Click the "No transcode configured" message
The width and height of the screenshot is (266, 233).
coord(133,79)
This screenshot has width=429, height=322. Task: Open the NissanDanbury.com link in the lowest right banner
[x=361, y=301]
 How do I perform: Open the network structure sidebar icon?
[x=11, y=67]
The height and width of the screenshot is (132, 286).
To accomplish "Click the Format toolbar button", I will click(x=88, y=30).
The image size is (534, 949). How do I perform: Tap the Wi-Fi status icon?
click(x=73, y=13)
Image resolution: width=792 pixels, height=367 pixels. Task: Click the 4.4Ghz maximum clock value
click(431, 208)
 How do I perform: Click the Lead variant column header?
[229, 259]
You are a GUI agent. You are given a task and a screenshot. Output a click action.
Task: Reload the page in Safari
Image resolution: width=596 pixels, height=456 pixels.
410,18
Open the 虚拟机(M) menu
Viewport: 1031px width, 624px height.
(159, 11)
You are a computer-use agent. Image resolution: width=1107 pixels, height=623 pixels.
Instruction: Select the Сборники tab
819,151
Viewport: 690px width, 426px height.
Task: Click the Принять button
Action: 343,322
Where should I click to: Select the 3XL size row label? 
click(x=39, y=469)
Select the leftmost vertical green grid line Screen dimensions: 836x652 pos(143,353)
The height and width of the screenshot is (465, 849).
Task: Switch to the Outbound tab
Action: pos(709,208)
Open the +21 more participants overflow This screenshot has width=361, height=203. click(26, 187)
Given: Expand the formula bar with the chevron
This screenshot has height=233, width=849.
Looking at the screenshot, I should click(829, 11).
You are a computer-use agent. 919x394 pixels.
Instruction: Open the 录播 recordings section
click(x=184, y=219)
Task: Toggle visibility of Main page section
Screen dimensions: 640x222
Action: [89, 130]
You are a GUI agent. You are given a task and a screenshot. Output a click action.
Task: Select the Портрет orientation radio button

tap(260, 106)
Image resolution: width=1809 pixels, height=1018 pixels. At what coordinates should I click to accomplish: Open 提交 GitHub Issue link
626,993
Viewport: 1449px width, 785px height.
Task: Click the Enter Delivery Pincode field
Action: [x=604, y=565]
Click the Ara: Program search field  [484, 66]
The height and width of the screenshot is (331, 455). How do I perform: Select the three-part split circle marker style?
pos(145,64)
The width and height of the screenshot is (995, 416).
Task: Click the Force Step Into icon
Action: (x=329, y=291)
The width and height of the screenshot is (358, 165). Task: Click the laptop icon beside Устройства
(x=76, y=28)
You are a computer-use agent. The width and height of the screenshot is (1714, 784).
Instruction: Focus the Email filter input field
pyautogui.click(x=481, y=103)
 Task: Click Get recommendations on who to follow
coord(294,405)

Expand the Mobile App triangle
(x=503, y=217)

Task statement
All of the records are to be reproduced exactly as they were given.

Your response
Click the "No transcode configured" message
The width and height of the screenshot is (266, 233).
coord(133,79)
This screenshot has width=429, height=322. Task: Open the NissanDanbury.com link in the lowest right banner
[x=361, y=301]
 How do I perform: Open the network structure sidebar icon?
[x=11, y=67]
The height and width of the screenshot is (132, 286).
To accomplish "Click the Format toolbar button", I will click(x=88, y=30).
The image size is (534, 949). How do I perform: Tap the Wi-Fi status icon?
click(x=73, y=13)
Image resolution: width=792 pixels, height=367 pixels. Task: Click the 4.4Ghz maximum clock value
click(431, 208)
 How do I perform: Click the Lead variant column header?
[229, 259]
You are a GUI agent. You are given a task and a screenshot. Output a click action.
Task: Reload the page in Safari
Image resolution: width=596 pixels, height=456 pixels.
410,18
Open the 虚拟机(M) menu
Viewport: 1031px width, 624px height.
(159, 11)
You are a computer-use agent. Image resolution: width=1107 pixels, height=623 pixels.
Instruction: Select the Сборники tab
819,151
Viewport: 690px width, 426px height.
Task: Click the Принять button
Action: 343,322
Where should I click to: Select the 3XL size row label? 
click(x=39, y=469)
Select the leftmost vertical green grid line Screen dimensions: 836x652 pos(143,353)
The height and width of the screenshot is (465, 849).
Task: Switch to the Outbound tab
Action: pos(709,208)
Open the +21 more participants overflow This screenshot has width=361, height=203. click(26, 187)
Given: Expand the formula bar with the chevron
This screenshot has height=233, width=849.
Looking at the screenshot, I should click(829, 11).
You are a computer-use agent. 919x394 pixels.
Instruction: Open the 录播 recordings section
click(x=184, y=219)
Task: Toggle visibility of Main page section
Screen dimensions: 640x222
Action: [89, 130]
You are a GUI agent. You are given a task and a screenshot. Output a click action.
Task: Select the Портрет orientation radio button

tap(260, 106)
Image resolution: width=1809 pixels, height=1018 pixels. At what coordinates should I click to accomplish: Open 提交 GitHub Issue link
626,993
Viewport: 1449px width, 785px height.
Task: Click the Enter Delivery Pincode field
Action: [x=604, y=565]
Click the Ara: Program search field  [484, 66]
The height and width of the screenshot is (331, 455). How do I perform: Select the three-part split circle marker style?
pos(145,64)
The width and height of the screenshot is (995, 416).
Task: Click the Force Step Into icon
Action: (x=329, y=291)
The width and height of the screenshot is (358, 165). Task: Click the laptop icon beside Устройства
(x=76, y=28)
You are a computer-use agent. The width and height of the screenshot is (1714, 784).
Instruction: Focus the Email filter input field
pyautogui.click(x=481, y=103)
 Task: Click Get recommendations on who to follow
coord(294,405)

Expand the Mobile App triangle
(x=503, y=217)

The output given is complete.